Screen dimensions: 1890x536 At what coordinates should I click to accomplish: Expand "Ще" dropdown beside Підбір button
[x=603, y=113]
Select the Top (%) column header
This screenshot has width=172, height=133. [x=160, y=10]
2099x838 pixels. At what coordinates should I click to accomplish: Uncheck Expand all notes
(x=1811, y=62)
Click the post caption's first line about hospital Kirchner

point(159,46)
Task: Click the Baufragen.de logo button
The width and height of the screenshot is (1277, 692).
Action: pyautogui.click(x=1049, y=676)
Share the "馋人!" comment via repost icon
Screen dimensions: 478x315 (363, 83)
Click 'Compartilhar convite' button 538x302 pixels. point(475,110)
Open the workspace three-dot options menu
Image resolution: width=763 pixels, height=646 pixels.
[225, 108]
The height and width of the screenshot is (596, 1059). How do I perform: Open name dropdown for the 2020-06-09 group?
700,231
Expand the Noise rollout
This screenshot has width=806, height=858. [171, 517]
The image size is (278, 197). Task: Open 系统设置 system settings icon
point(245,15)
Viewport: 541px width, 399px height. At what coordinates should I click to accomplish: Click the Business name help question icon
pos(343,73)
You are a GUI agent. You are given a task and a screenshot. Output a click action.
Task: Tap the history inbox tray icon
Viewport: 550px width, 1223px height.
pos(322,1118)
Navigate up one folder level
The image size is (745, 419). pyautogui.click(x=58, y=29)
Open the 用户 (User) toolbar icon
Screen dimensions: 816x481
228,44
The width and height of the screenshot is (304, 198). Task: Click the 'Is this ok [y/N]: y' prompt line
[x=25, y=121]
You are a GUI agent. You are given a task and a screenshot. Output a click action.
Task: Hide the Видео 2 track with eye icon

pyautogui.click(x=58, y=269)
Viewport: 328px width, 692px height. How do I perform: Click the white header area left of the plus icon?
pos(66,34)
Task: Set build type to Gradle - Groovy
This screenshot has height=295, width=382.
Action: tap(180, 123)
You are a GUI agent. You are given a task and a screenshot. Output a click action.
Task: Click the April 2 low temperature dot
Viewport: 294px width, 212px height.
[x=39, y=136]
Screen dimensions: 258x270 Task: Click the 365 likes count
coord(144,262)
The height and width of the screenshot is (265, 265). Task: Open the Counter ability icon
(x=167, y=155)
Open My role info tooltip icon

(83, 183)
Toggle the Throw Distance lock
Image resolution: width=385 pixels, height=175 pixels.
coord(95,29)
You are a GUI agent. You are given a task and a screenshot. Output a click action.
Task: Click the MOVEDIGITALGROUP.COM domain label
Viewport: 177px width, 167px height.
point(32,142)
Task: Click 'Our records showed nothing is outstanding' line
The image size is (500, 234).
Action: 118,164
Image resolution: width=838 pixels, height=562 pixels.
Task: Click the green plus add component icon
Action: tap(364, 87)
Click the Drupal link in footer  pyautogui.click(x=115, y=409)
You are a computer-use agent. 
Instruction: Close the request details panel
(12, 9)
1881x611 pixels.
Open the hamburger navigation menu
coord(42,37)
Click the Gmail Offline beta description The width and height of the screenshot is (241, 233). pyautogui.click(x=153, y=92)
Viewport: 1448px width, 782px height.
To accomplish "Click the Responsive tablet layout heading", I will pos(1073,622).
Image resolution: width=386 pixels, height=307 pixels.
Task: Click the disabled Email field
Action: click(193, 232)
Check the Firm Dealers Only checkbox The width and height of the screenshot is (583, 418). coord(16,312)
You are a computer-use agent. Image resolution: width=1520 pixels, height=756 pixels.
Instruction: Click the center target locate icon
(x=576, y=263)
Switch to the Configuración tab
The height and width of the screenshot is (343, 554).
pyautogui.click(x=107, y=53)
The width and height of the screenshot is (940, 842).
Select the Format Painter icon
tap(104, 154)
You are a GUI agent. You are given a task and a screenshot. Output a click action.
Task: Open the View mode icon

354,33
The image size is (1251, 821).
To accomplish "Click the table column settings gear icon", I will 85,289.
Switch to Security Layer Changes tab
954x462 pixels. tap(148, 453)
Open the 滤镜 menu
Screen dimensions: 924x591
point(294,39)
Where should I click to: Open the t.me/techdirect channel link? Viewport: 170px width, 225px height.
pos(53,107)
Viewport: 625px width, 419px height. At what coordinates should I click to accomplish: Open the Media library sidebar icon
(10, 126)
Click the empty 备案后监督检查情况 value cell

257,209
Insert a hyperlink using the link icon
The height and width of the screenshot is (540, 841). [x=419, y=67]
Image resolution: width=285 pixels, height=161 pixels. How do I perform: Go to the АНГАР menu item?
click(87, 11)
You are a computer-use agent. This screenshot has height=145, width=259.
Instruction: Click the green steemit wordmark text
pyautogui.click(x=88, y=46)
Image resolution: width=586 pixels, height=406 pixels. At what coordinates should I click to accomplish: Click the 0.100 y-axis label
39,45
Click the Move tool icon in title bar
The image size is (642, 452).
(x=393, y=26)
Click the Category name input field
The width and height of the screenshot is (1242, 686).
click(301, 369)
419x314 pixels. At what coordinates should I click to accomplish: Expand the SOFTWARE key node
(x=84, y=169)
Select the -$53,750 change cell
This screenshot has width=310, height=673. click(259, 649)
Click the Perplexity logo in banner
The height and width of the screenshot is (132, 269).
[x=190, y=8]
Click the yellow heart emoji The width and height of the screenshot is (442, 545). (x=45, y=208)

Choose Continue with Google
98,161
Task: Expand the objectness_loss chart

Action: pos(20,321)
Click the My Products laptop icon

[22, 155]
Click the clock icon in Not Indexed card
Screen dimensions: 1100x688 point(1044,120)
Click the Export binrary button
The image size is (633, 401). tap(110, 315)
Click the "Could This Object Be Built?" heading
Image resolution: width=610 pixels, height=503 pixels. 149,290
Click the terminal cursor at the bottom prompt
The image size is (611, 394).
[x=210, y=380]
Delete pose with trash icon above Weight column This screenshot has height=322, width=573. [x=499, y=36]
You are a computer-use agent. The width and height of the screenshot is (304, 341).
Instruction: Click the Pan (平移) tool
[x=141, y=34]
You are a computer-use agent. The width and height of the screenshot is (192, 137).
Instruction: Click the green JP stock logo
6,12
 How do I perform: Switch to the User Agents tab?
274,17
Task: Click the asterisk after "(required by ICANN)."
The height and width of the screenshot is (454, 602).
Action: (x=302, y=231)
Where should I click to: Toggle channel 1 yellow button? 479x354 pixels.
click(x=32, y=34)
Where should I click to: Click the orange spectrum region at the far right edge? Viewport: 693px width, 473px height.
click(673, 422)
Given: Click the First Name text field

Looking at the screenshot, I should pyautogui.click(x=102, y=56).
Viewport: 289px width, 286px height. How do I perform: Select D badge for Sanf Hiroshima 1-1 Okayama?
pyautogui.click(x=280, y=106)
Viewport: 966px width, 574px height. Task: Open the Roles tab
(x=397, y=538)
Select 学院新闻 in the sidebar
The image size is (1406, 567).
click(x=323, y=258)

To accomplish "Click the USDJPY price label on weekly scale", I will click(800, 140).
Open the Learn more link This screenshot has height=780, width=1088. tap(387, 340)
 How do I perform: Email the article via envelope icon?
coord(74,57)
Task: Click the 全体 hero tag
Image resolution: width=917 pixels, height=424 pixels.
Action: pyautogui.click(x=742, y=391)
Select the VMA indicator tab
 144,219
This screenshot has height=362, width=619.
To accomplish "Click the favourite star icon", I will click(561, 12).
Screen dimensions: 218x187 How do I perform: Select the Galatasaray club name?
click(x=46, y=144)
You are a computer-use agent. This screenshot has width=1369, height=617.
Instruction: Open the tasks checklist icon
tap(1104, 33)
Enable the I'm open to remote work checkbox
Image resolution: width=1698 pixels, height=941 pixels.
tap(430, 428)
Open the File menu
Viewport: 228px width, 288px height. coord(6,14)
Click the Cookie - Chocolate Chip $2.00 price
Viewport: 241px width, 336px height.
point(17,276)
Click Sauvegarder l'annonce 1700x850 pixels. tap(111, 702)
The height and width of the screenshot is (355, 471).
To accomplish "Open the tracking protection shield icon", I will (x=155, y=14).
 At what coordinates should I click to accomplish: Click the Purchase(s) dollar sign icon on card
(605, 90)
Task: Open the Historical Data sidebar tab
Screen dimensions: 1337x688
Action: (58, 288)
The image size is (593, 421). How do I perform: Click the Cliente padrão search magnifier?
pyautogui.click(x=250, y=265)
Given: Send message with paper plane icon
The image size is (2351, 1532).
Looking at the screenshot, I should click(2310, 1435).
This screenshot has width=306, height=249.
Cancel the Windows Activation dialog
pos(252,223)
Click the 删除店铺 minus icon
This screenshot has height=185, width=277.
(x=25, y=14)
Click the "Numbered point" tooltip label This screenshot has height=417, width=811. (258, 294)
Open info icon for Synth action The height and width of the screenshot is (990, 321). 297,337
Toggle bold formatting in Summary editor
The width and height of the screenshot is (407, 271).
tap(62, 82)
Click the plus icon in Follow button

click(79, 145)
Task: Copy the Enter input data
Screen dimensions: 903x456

^^^^^^^^^^^^^^^^

Exactly how many lines of the listing above contain the string "checkbox"? Give no more than the number.

2